■ **Listed entries**:
· · ·

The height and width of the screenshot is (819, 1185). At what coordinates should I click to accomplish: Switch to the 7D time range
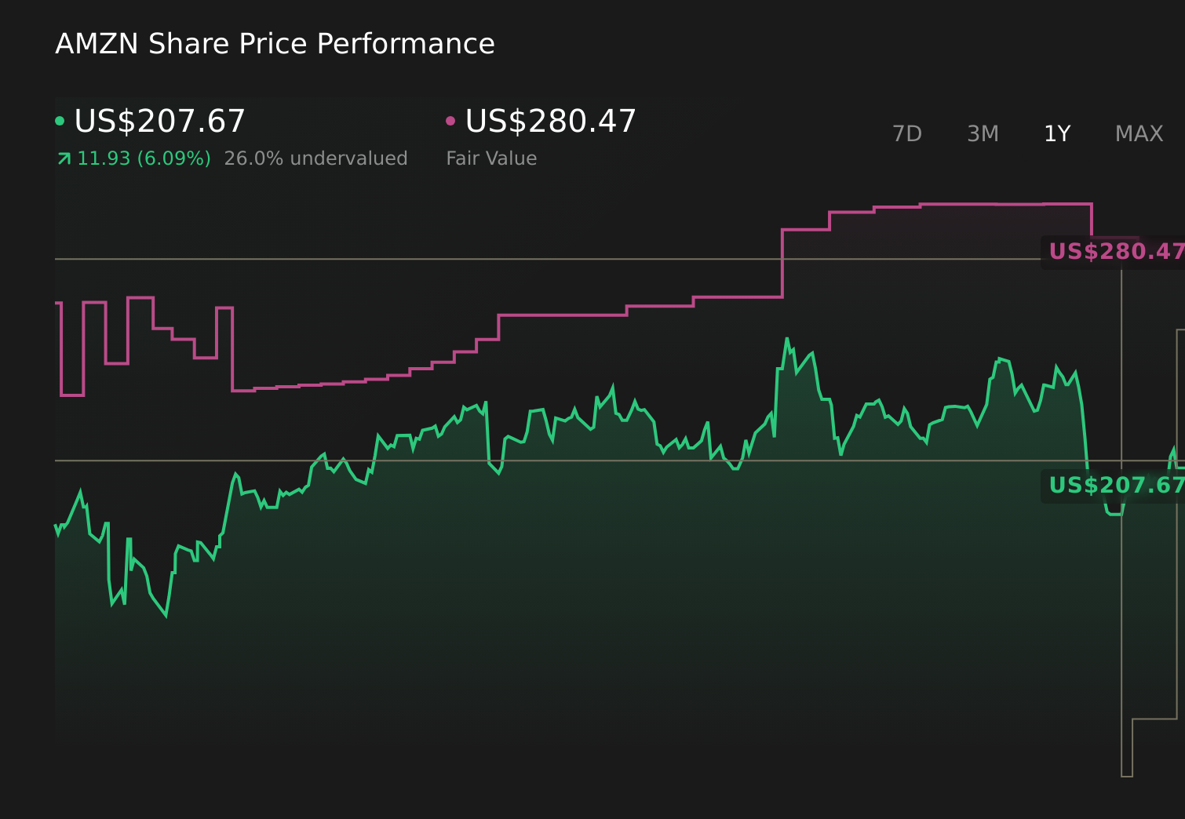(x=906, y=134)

· · ·

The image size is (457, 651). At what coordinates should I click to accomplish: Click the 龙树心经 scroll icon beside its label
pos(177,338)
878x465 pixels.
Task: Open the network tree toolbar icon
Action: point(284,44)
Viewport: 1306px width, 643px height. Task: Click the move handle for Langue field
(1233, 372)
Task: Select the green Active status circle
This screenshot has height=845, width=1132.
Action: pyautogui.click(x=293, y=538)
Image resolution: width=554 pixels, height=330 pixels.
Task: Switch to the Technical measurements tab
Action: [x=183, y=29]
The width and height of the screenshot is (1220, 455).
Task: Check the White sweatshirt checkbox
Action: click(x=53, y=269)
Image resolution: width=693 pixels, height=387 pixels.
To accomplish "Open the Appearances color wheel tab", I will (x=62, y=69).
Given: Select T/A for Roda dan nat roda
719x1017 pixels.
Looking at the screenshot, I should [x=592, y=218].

· · ·

■ **What you need to do**:
Take the word "Select" and find each line of the material that contains it. Copy those lines.

■ **Task result**:
Task: Select the green Active status circle
Given: Select T/A for Roda dan nat roda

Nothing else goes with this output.